Based at UVM’s Center for Sustainable Agriculture, Suzy Hodgson undertakes research and outreach, writing farmer profiles, developing videos, feasibility studies, and economic case studies on farming practices as part UVM Extension’s New Farming Network, Women in Agriculture Network and the Farming & Climate Change program. Prior to UVM, she launched a mission-driven on-line business to support local food with 100+ farmers and 3000+ households. From 1992 to 2008, she worked in the UK as principal consultant with Carbon Clear, Ltd. measuring and managing carbon footprints and researching ghg protocols for carbon calculators and as program director, Center for Environmental Strategy, University of Surrey, she designed, developed and managed the University’s first cross-departmental cross-disciplinary MSc in Environmental Strategy.

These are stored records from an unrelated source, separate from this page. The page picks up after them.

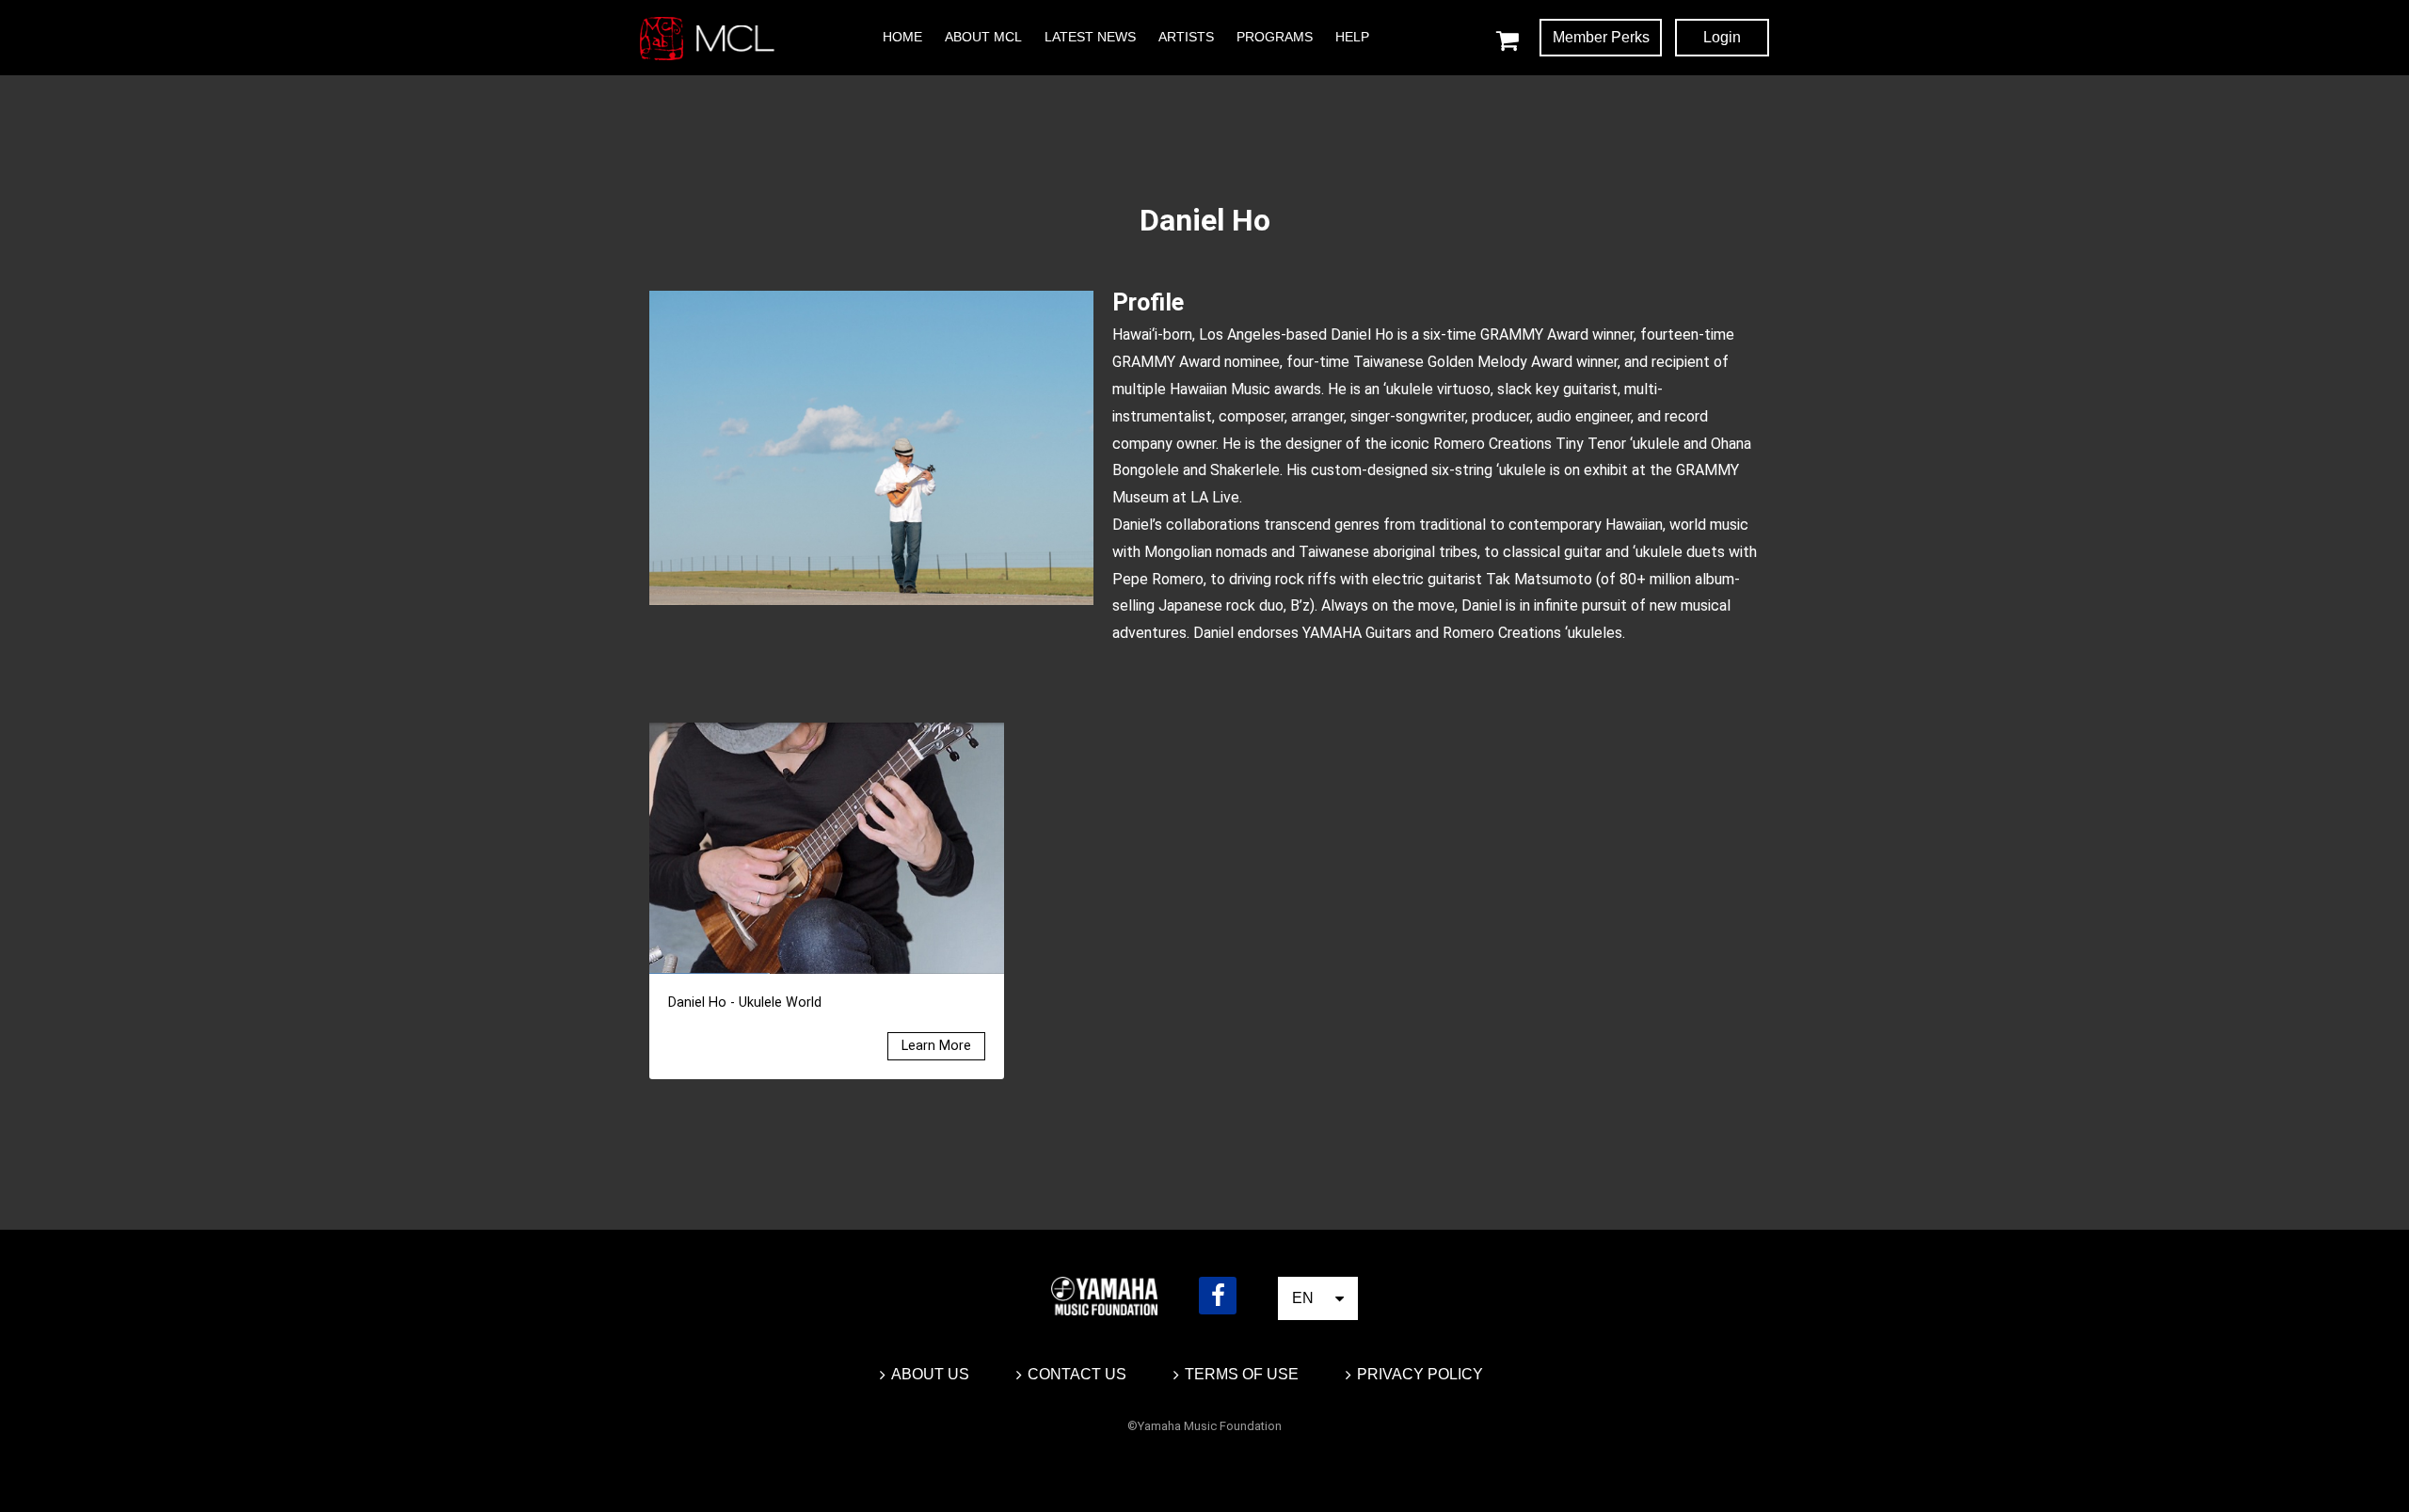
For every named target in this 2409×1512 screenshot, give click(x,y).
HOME (902, 36)
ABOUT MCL (983, 36)
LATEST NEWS (1090, 36)
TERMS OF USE (1242, 1374)
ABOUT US (930, 1374)
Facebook (1217, 1295)
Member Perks (1601, 37)
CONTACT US (1077, 1374)
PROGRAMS (1274, 36)
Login (1722, 37)
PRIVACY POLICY (1420, 1374)
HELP (1352, 36)
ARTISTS (1186, 36)
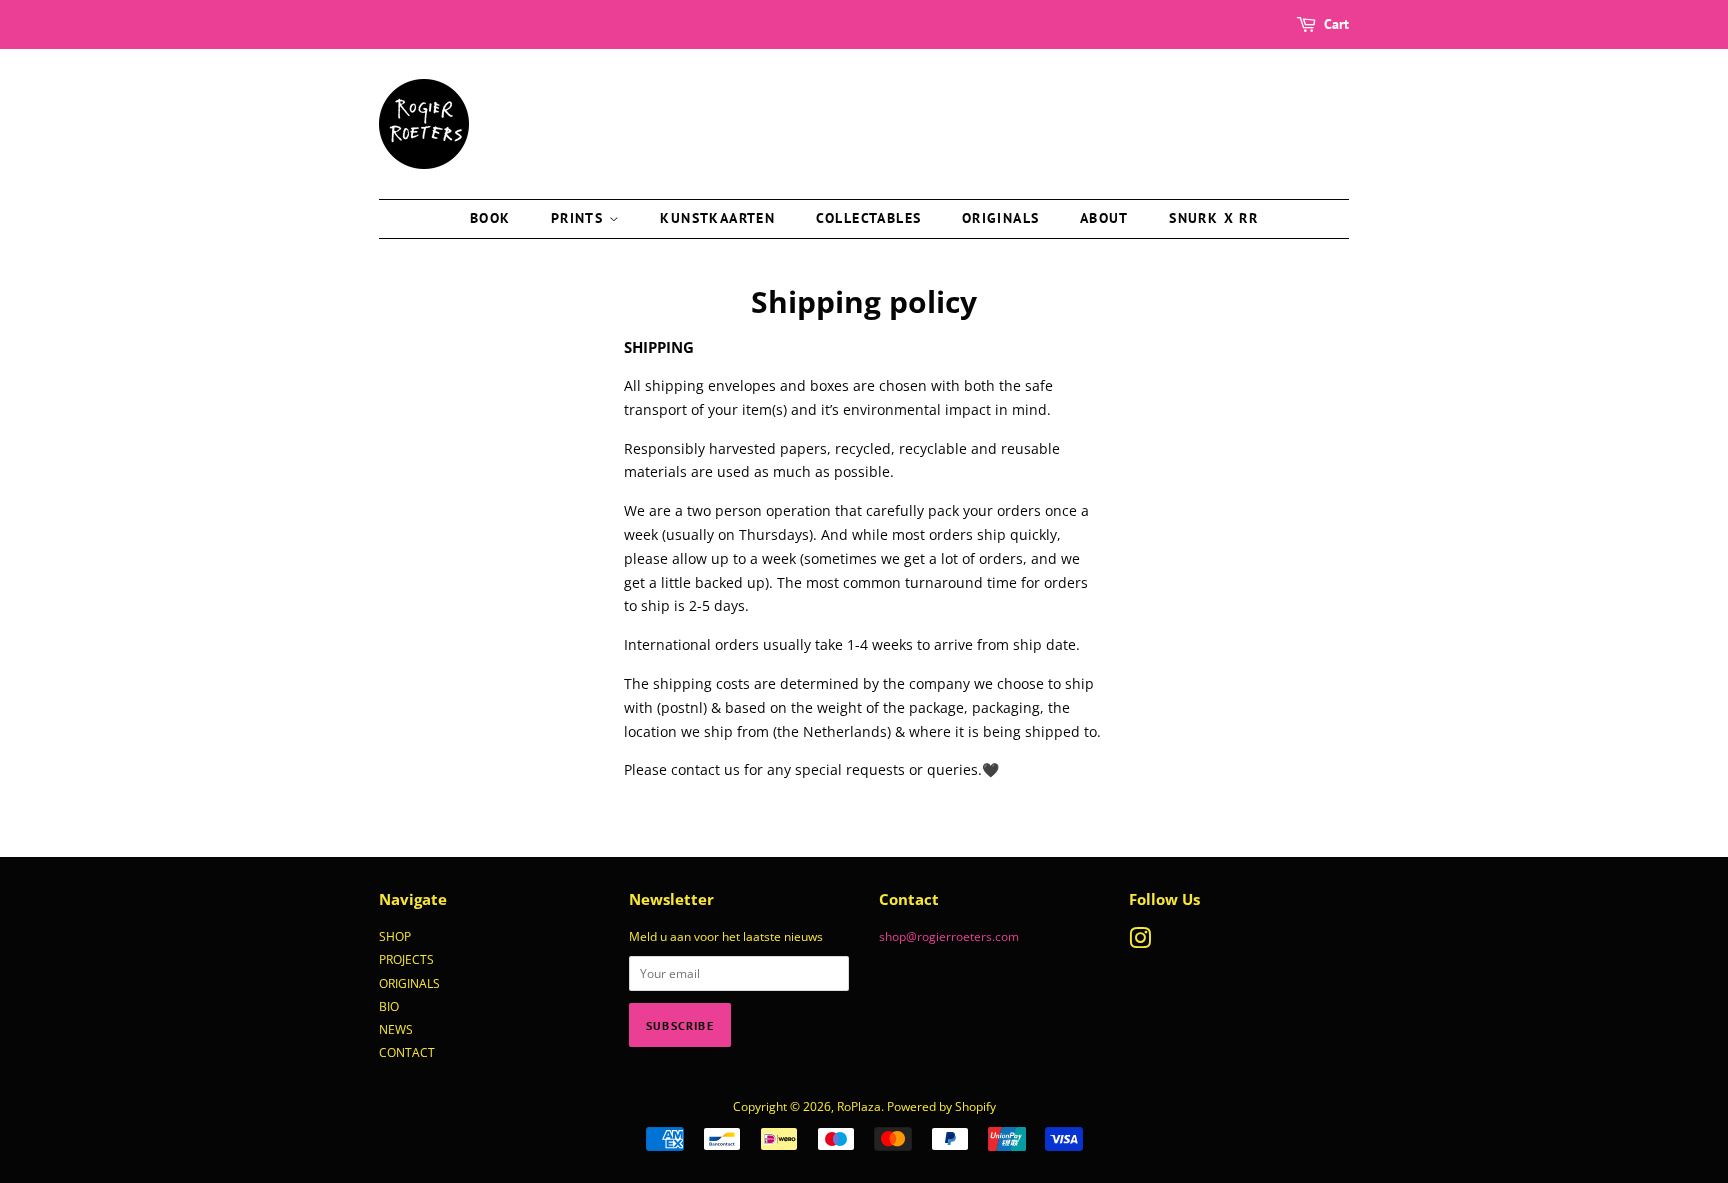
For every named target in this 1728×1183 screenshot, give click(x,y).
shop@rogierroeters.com (949, 936)
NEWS (396, 1029)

Dr. Alicyn Smart is an Assistant Extension Professor and Director of the Plant Disease Diagnostic Laboratory at the University of Maine. Alicyn addresses 1,000 inquiries that come through the lab each year pertaining to plant diseases. Her research is on Verticillium wilt on strawberries and potatoes. She is specifically looking at improving disease identification and distribution across Maine. She is also performing research comparing biological fumigant to synthetic fumigants management in potato production.
Silas Branson is a manager at Intervale Community Farm, where he has worked since 2010. One of his key responsibilities is helping to coordinate and balance the flow of irrigation with tractor work, cultivation, planting, etc. Intervale Community Farm is a 50-acre diversified organic vegetable farm in Burlington, VT. The farm focuses on distribution to on-farm CSA shares, which are offered throughout the year.